Beberapa sumber penting bukti empiris terkait tindakan terorisme adalah sistim legal (hakim dan pengadil), penegakan hukum, intelejen, penelitian dan sumber dana teroris kata pakar keamanan internasional Profesor Greg Austin.
Lewat bukunya “A Decade Lost”, profesor Kudnani menyerukan bahaya mengabaikan faktor-faktor nyata di balik terorisme. “Kegagalan mencari bukti-bukti empirik dan menyalahkan redikalisasi sebagai biang kerok [tunggal] terorisme telah menyebabkan pengucilan dan kecurigaan terhadap umat muslim, menempatkan dunia dalam posisi kurang aman dan menghasilkan upaya pemberantasan terorisme yang counter-productive” (hasil berlawanan) ungkapnya.

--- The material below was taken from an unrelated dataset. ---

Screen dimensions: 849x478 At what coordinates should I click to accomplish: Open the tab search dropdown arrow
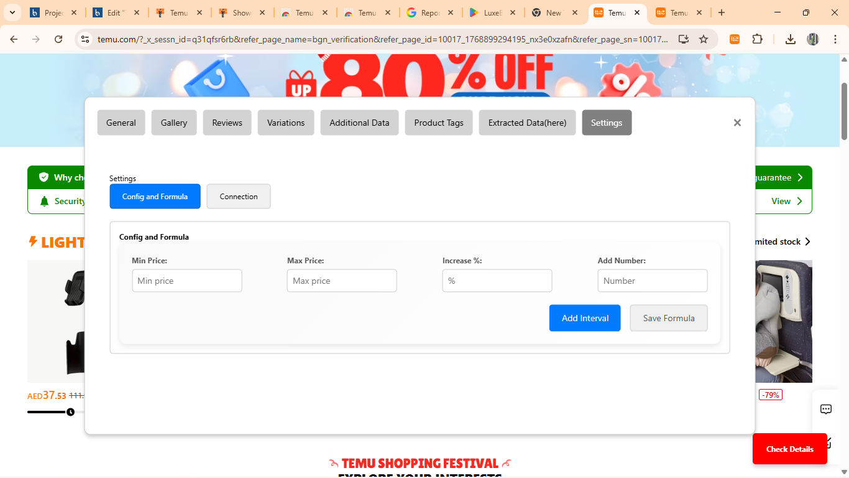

Itulah sebabnya kita harus keluar dari pendapat bahwa radikalisme adalah penyebab tunggal terorisme. Menurut Profesor Austin radikalisme dan terorisme adalah dua mahkluk buas dengan wujud berbeda secara legal, politik, psikologis maupun moral.
Pendapat serupa bergema pada pernyataan John Horgan, Direktur Pusat Studi Internasional di Universitas Pennsylvania, yang mengatakan bahwa “Banyak orang dengan ide radikal tetapi tidak terlibat dalam kekerasan [kelompok Salasifme misalnya] dan banyak bukti juga bahwa sebagian anggota teroris tidak radikal”.
Untuk program deradikalisasi, meskipun upaya ini mampu menginsyafkan beberapa teroris, keefektifan program ini masih dipertanyakan karena beberapa pelaku bom Thamrin di awal tahun ini adalah para “wisudawan” program deradikalisasi.
Tentu saja larangan penerbitan paspor, pencekalan para teroris atau penindakan atas rencana awal teror akan membatasi gerakan teroris dan dapat mengurangi tindakan terorisme di Indonesia. Tapi jangan lupa juga bahwa sebagian besar aktivitas rekrutmen, propaganda dan rencana serangan mereka seberakan melalui Internet dan media sosial. Masalahnya, pemerintah dan pihak terkait belum gesit mengatasi cybercrime.
Untuk itu, pemerintah dan pihak terkait sebaiknya memperbaiki kemampuan di bidang cybercrime, menyediakan sumberdaya maupun perangkat hukum untuk mendukung upaya menyaring dan/atau memblokir informasi berbau teror.
Selain itu, pemerintah dan pihak terkait juga sepatutnya memberikan perhatian lebih serius pada harmonisasi dan penyelasaran berbagai hukum tersedia.
Bayangkan jika pemerintah membantu semua pihak pemberantas terorisme meningkatkan kapasitas dan profesionalitas mereka dalam memerangi terorisme. Malahan, pemerintah dan DPR bersekongkol merevisi UU Anti Teror—yang bukan saja tidak bermasalah tapi revisinya berpotensi menimbulkan masalah baru—membuat kita bertanya-tanya apakah pemerintah dan DPR memang peduli dengan pemberantasan atau dengan proyek-proyek pemberantasan teroris di Indonesia.